- Exercise brief
Could you write out, exactly and with no pictures, every line from the one containing "Instruction: Click the" through the last line of the entries?

- Source material
•••••

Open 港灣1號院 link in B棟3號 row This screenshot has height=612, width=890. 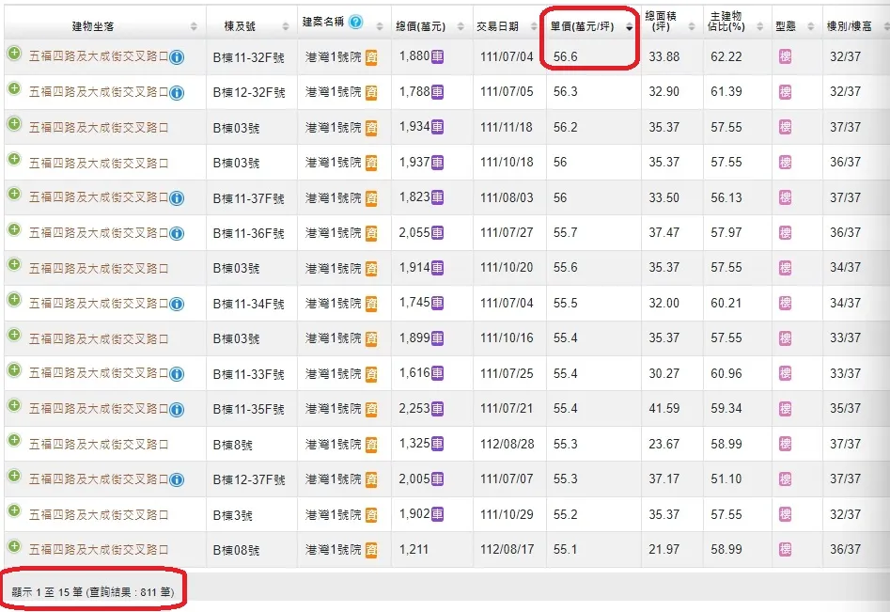point(333,515)
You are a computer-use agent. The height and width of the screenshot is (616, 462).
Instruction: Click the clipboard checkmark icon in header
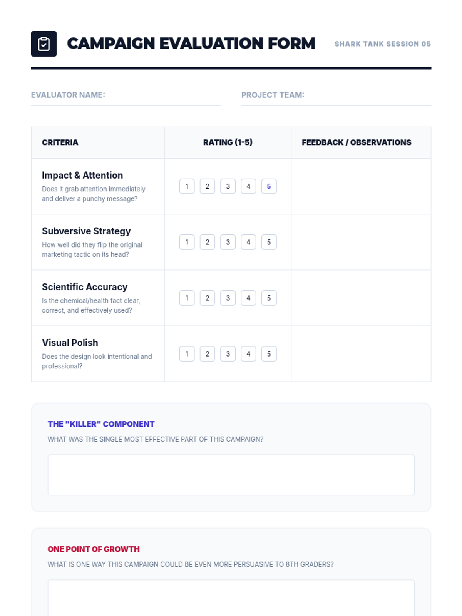[44, 44]
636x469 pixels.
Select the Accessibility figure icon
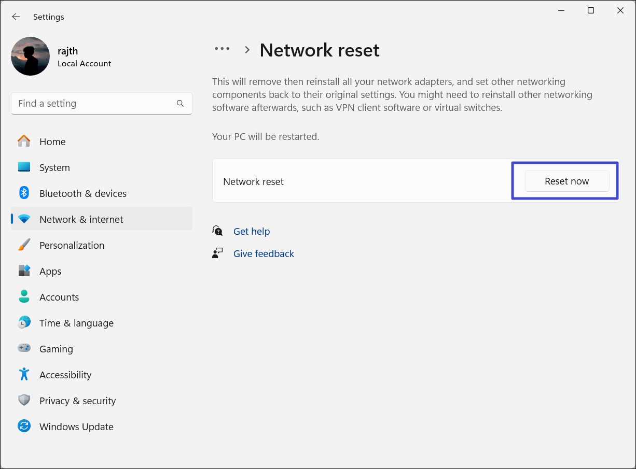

•••••

- Output of the exercise
Instruction: Click the clipboard checkmark icon in header
[44, 44]
636x469 pixels.
Select the Accessibility figure icon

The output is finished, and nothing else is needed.